Which bank stocks should you buy post Q1 results? Here’s what analysts recommend

Bank stocks to buy: The Indian banking sector delivered a measured performance in the first quarter of FY26, marked by diverging trends across private, mid-sized, and public banks.

Analysts describe the current environment as a “recalibration phase” rather than a period of distress, with the sector gradually adjusting to a softening interest rate environment and delayed deposit repricing.

While private banks showed resilience, mid-sized lenders faced pressure, and public sector banks sought shelter in treasury gains and asset quality improvements.

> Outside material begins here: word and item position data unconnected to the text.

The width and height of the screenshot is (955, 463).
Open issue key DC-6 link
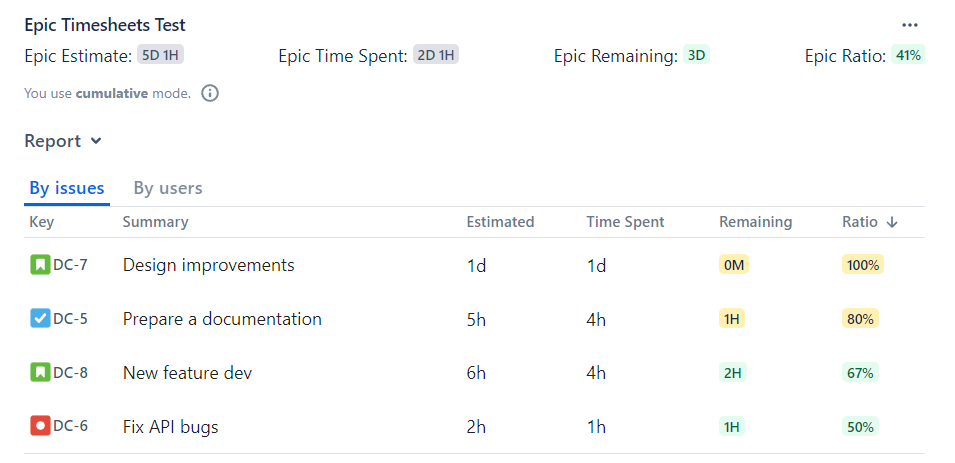click(x=70, y=427)
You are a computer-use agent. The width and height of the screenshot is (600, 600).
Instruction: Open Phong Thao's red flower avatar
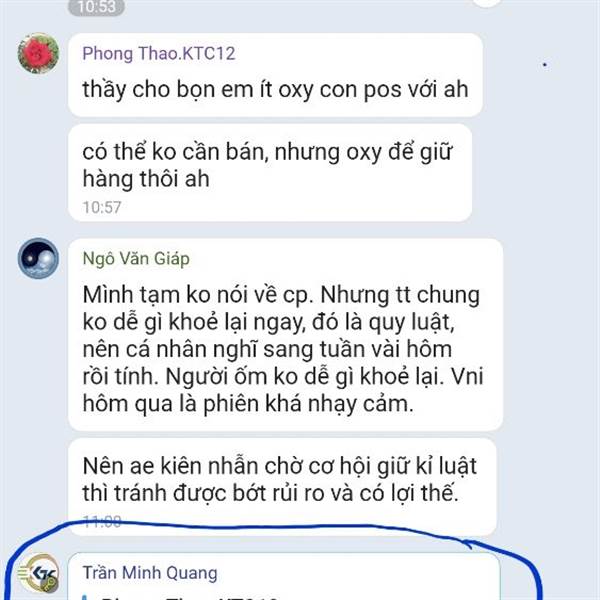38,53
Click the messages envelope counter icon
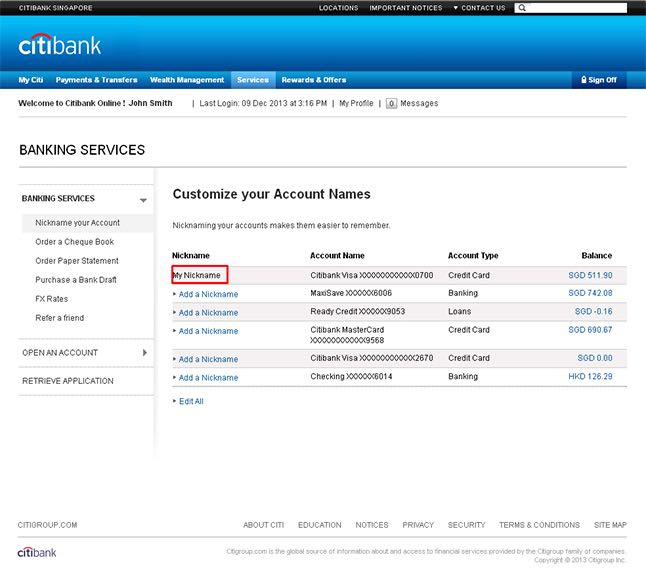Image resolution: width=646 pixels, height=571 pixels. point(391,103)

Banking sector Q1 show: Sector snapshot

Private banks posted a mixed performance in the first quarter of FY26, with a few reporting strong earnings while most public sector banks (PSBs) witnessed some weakness. A key concern across the board was margin contraction, primarily due to the repo rate cuts. This compression is likely to continue into the second quarter, as the full impact of rate adjustments has yet to be passed on.

Banks, however, anticipate margin recovery beginning in the third quarter as deposit repricing takes effect, helping to stabilise net interest margins (NIMs). Business growth in Q1 remained modest, with deposit growth outpacing advances in large private banks, helping maintain a controlled credit-deposit (CD) ratio.

Asset quality performance diverged across the sector. Private lenders saw some deterioration, mostly attributed to seasonal trends and pressure in the unsecured loan segment. In contrast, PSBs managed to maintain healthy to stable asset quality.

Looking ahead, most banks expect earnings to bottom out in the first half of FY26. Credit costs are also likely to improve in the coming quarters as stress from unsecured lending gradually eases. Despite this, concerns around net interest income (NII) persist, particularly with the ongoing impact of repo rate cuts and the possibility of further rate reductions.

ICICI Bank preffered pick from banking space

According to Vaqarjaved Khan of Angel One, credit demand has picked up post rate cuts, but margin pressure and elevated provisioning are acting as drags.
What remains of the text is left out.